What Is DevOps? The million-dollar question, it is. Much like the trailer for “Star Wars: The Last Jedi,” it seems like everyone is talking about DevOps. It has made waves in the technical community, bringing with it promises of increased development speed and business agility. And while we can’t really tell you what’s up with the melodramatic shots of Mark Hamill in the trailer (okay, we’ll stop it for now), we can confidently say that the benefits of DevOps are contingent on a business’ ability to both understand and implement certain concepts across the organization.
So, what exactly is a DevOps team, then?
Unlike traditional development or operations concepts, there are many nuances to DevOps roles and responsibilities. One thing is for certain: there is no such thing as a singular “DevOps.” DevOps means many different things to many different people. Ultimately, however, your definition of DevOps is all about how your organization can use and benefit from certain concepts. Let’s review.
What’s in a word?
Without dwelling on the obvious, DevOps is a combination of the words “development” and “operations.” Under this model, development and operations teams are no longer siloed as two disparate departments. If “Ops” is a blanket term for engineers, operations, and system administrators, then “Dev” expands beyond developers, and includes everyone developing the product (including QA and product). DevOps acknowledges the importance of collaboration between development and operations.
Often, these two teams are merged into one in which engineers work across the entirety of an application’s lifecycle. From this practical standpoint, the term is a cross-disciplinary practice in which operations and development engineers participate in the entire lifecycle of an application or product. However, it also includes design, development, support—and everything in between.
Okay, so how is DevOps different than engineer roles?
For starters, software engineers are primarily concerned with the production and delivery of applications. These roles deliver specific, predetermined business requirements and objectives. Traditionally, both developers and operations professionals have leveraged similar techniques, ranging from testing to Agile development. Therefore, DevOps leans heavily on Agile and Lean methodologies, right? It does. However, DevOps extends beyond the simple coding principles of Agile principles to include the overarching concept of service delivery.
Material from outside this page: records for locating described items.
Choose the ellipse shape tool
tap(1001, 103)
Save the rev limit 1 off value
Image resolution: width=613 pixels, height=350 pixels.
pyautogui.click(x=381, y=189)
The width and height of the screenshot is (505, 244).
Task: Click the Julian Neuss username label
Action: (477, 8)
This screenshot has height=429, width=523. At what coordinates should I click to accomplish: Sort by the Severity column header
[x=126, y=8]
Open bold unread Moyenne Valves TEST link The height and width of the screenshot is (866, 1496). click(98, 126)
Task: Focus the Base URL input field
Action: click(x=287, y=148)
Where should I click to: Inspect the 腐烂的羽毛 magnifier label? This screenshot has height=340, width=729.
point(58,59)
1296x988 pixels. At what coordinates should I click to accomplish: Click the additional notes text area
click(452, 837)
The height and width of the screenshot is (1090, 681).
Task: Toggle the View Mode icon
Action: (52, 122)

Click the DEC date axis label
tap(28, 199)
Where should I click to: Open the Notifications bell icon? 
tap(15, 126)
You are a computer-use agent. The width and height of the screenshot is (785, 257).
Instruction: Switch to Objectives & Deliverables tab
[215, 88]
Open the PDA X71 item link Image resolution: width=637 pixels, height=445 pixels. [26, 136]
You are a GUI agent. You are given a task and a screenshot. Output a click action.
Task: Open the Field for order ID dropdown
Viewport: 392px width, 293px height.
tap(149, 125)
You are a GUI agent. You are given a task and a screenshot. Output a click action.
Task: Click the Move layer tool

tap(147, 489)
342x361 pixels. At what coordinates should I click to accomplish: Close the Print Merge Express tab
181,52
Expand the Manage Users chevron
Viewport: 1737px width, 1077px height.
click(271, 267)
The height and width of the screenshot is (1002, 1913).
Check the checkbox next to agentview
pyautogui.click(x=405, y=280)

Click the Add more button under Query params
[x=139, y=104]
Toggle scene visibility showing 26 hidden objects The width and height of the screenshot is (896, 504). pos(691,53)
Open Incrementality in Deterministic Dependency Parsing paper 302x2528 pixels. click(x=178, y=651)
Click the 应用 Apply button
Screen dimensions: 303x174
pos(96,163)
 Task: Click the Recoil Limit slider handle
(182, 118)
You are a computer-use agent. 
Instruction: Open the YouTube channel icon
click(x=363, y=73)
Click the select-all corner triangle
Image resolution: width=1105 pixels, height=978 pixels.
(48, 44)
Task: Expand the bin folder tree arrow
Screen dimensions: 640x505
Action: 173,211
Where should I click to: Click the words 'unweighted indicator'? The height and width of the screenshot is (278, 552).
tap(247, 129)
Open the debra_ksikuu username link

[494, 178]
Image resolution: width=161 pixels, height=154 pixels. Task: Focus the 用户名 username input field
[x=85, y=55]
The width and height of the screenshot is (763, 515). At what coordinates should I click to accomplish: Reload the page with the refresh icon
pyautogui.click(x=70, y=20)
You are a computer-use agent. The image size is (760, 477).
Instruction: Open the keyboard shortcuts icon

DevOps roles are concerned with building infrastructure that improves the process of developing applications. To this point, CAMS (culture, automation, measurement, sharing) is an acronym designed to describe the core values of DevOps:
- Culture: As mentioned, DevOps attempts to break down silos across a team. Culture is concerned with communication and collaboration throughout the software supply chain to ensure the best possible outcome.
- Automation: Because DevOps is basically built on the concept of automation, this aspect is straightforward. By leveraging automation, DevOps is designed to optimize productivity, prevent defects, and create consistency.
- Measurement: This concept centers around the idea of continuous improvement through data, because without measurement, automation is not possible. Data should be transparent and accessible.
- Sharing: Sharing is caring at organizations with a DevOps culture. Sharing tools and code with team members helps new features get implemented.
What is DevOps not?
Software these days is a central component of a business. And companies interact with customers well beyond the development and implementation processes. While some may think that DevOps roles are largely developers taking over operations, the demand is largely initiated by operations teams. Simply put, businesses need more agility. That’s why DevOps roles cannot be pigeonholed.
DevOps is not just concerned with development and operations. As we’ve mentioned, the term should be as flexible and inclusive as possible. Consider security professionals, network admins, and anyone in between—and look to them when building a DevOps team. And it’s more than a job title. You need developers who can deploy code, system administrators who can dive into code, and team members who can work across platforms, tools, servers, networks, and databases.
One more thing: DevOps is not everything. While we’ve remained admittedly laissez-faire about our definition of the term, it can be tempting to write it off as an extension of Lean or Agile thinking. While there are many parallels between these concepts, it’s important to look beyond the terminology. Sure, DevOps is about increasing collaboration and culture, but it’s more so about integrating operations into the mix.